Keeping Virtual Teams Real: Successfully Managing Off-site Staff

by Phyllis Cartwright,RHIA, CCS

For managers of staff who work off-site, good communication is the key to establishing more than a remote connection. Gone are casual practices such as "management by walking around."

HIM departments understand firsthand the need to tap into talent across geographic boundaries, and many already benefit from advances in networking and collaborative technology. Over the past decade, working remotely from home, client sites, regional offices, and on the road have become common work arrangements.

Those advances are reconfiguring HIM departments, creating teams comprised of staff who work on- and off-site. In other departments, staff may be entirely remote. Managers must adapt in order to effectively lead cohesive, high-performing teams in the new virtual workplace.

That’s not always easy. The physical separation of manager and staff challenges many traditional management techniques. Gone are practices such as “management by walking around.”

Virtual offices change how people communicate and work with each other, transfer information, establish authority and rules, and perform and measure performance.

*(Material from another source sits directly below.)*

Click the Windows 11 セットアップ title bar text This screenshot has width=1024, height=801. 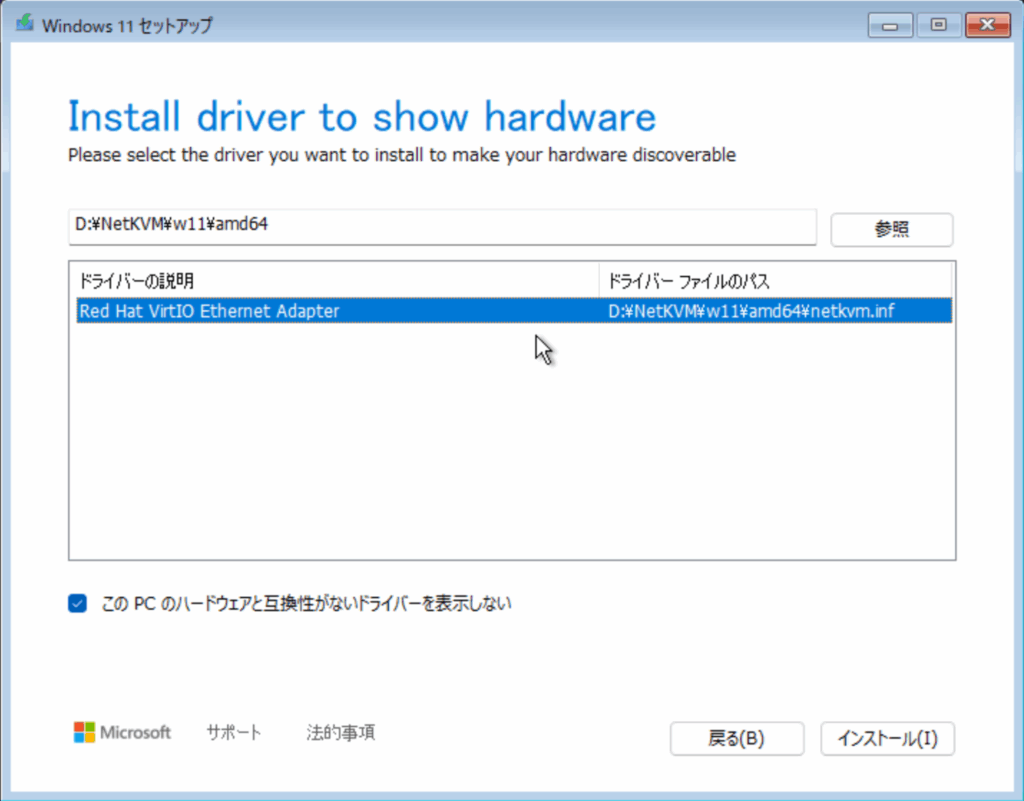point(127,26)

Although emerging collaboration, networking, and remote-access technologies provide the IT infrastructure for a virtual workplace, changes in organizational culture and behavior are the key to its ultimate success.

Are You There?: Managing by Results, Not Scrutiny

It can be deceptive to gauge productivity by appearance. In traditional offices, smart managers know that is an easy error to make-assuming that one staffer is hard at work because he is at his desk while assuming that another is goofing off because she isn’t.

Managers of virtual teams make the same error if they assume that off-site staff are not at work when they don’t pick up the phone or reply immediately to e-mail. That’s why managing by results (or objectives) is fundamental with virtual teams.

Managing by results begins with communicating clear goals, setting deadlines and sticking to them, and measuring accomplishments against those expectations.

Real Communication for Virtual Staff

Successful remote workers are disciplined and self-motivated; however, they do not want to be ignored. Poor communication is one of the most common complaints of virtual employees, and it often is caused by a lack of interaction with the manager or other team members.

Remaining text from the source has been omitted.